I suspect this has been asked before, but I can’t seem to find an answer to this (apparently) simple problem.
Let’s assume I have an Excel file with m columns, and the following rows:
1st row: variable names
2nd row: variable units
rows 3 to n: data (real numbers in my case)
The only way I found to do this is to read the whole data, and then delete the row with units, but it seems a bit inefficient, and also it results in all columns in the dataframe having the data type “Any” while they should be Float.
using DataFrames, XLSX
df = DataFrame(XLSX.readtable("myfile.xlsx", "mysheet"))
df = df[2:end,:] # Remove 1st row, which has unit strings
Is there a “cleaner” way to do it? Or, at least, is there a simple way to “tell” the dataframe that all variables are real numbers?

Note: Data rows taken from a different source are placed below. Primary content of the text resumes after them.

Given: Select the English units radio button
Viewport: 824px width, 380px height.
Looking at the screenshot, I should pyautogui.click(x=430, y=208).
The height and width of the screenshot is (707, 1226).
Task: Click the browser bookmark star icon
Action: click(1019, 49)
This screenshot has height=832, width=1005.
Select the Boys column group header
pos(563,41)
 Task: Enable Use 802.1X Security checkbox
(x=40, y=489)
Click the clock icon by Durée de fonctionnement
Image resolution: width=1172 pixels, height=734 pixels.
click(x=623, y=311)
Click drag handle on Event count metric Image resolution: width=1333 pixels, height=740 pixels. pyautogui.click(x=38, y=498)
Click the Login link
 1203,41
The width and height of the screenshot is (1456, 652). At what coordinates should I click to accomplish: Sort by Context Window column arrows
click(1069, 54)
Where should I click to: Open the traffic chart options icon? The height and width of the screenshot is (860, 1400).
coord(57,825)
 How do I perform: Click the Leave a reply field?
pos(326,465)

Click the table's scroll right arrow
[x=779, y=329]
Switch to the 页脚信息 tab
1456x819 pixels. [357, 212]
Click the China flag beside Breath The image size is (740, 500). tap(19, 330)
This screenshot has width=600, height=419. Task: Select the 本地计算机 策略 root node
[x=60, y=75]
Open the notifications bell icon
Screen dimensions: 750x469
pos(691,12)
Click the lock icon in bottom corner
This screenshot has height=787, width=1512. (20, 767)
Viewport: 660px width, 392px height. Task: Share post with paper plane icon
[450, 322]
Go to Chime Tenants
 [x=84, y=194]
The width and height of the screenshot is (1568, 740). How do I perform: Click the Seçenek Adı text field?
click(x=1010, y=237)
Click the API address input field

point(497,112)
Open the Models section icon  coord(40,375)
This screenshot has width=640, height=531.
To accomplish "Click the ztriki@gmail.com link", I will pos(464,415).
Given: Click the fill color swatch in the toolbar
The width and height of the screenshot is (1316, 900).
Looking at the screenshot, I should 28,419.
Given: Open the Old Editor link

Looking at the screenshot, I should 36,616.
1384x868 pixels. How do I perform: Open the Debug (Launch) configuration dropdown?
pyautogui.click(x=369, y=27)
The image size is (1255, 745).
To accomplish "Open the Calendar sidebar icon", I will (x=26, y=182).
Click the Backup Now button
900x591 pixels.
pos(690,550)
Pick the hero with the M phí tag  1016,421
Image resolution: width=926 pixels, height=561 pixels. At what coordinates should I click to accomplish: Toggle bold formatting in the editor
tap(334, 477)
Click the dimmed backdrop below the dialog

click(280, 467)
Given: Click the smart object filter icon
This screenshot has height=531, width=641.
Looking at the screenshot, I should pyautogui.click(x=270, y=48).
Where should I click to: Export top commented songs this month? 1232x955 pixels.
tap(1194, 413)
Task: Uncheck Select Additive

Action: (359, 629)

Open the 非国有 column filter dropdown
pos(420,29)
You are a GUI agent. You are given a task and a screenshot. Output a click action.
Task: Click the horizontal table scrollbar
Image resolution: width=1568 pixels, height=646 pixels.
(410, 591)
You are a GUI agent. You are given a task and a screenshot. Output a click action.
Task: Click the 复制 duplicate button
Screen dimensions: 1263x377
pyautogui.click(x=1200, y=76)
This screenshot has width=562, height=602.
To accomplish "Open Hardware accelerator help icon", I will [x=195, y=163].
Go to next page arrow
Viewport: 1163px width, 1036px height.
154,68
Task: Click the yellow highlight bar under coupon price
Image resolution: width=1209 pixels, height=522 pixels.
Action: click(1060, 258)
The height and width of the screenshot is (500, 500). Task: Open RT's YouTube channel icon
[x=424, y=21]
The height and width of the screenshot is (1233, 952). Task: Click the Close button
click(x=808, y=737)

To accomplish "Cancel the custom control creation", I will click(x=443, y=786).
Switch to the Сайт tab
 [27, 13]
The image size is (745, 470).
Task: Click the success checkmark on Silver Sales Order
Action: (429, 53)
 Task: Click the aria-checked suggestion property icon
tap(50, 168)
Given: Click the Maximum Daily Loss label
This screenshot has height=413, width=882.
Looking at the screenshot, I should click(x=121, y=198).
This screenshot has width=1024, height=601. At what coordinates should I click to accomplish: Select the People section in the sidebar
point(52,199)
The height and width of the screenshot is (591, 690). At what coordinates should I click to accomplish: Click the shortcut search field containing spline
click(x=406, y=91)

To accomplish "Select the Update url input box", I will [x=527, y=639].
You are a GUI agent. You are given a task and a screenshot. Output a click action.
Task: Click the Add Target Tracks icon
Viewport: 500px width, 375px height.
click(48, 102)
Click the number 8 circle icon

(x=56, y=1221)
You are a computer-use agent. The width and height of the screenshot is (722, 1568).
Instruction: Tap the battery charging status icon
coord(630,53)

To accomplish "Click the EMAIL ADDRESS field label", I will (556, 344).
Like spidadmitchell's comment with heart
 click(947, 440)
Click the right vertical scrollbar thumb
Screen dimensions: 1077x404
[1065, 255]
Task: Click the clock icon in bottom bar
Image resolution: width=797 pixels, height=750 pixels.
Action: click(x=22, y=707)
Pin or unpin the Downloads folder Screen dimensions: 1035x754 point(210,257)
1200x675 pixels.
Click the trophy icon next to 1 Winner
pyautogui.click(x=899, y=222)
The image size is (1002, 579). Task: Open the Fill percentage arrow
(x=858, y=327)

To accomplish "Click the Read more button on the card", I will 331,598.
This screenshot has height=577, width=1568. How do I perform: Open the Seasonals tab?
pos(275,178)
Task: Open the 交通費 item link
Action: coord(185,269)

Additional question, let’s assume one of the column names is “var A” (with a space). I know it’s acceptable in Julia, but I really prefer when DataFrame column names can be used as symbols. I would like the name “cleaned up”, i.e. changed to e.g. var_A, so that I can do things like x = df.var_A
Thanks, using unitful does seem much better than discarding units as I proposed, but it’s also more complex - in my simple case all variables have the same units so discarding them seems OK.
For the “clean-up” part, I was hoping for something more general, similar to Matlab’s matlab.lang.makeValidName()
Since all the data are floating points and of the same unit, you might also consider using a matrix. It is semantically appropriate, and might allow a plethora of matrix based analyses.
Thank you, calling vec() around the call to get column names is a nice trick.
By experimenting with this, I came up with this to get the variable names in a first pass, not knowing the number of columns in advance:
colnames = collect(skipmissing(XLSX.readdata("filename.xlsx", "sheetname","A1:XFD1" ))) # XFD1 corresponds to column 16384, the maximum in Excel
An then I can skip lines to read only the data rows and use the collected names
df = DataFrame(XLSX.readtable("filename.xlsx", "sheetname", header=false, first_row=3, column_labels=colnames)) # assuming data starts on row 3
Thanks, it’s true that matrices are useful. In my case there is also a time stamp, so a DataFrame is more convenient, in my first message I forgot to mention that.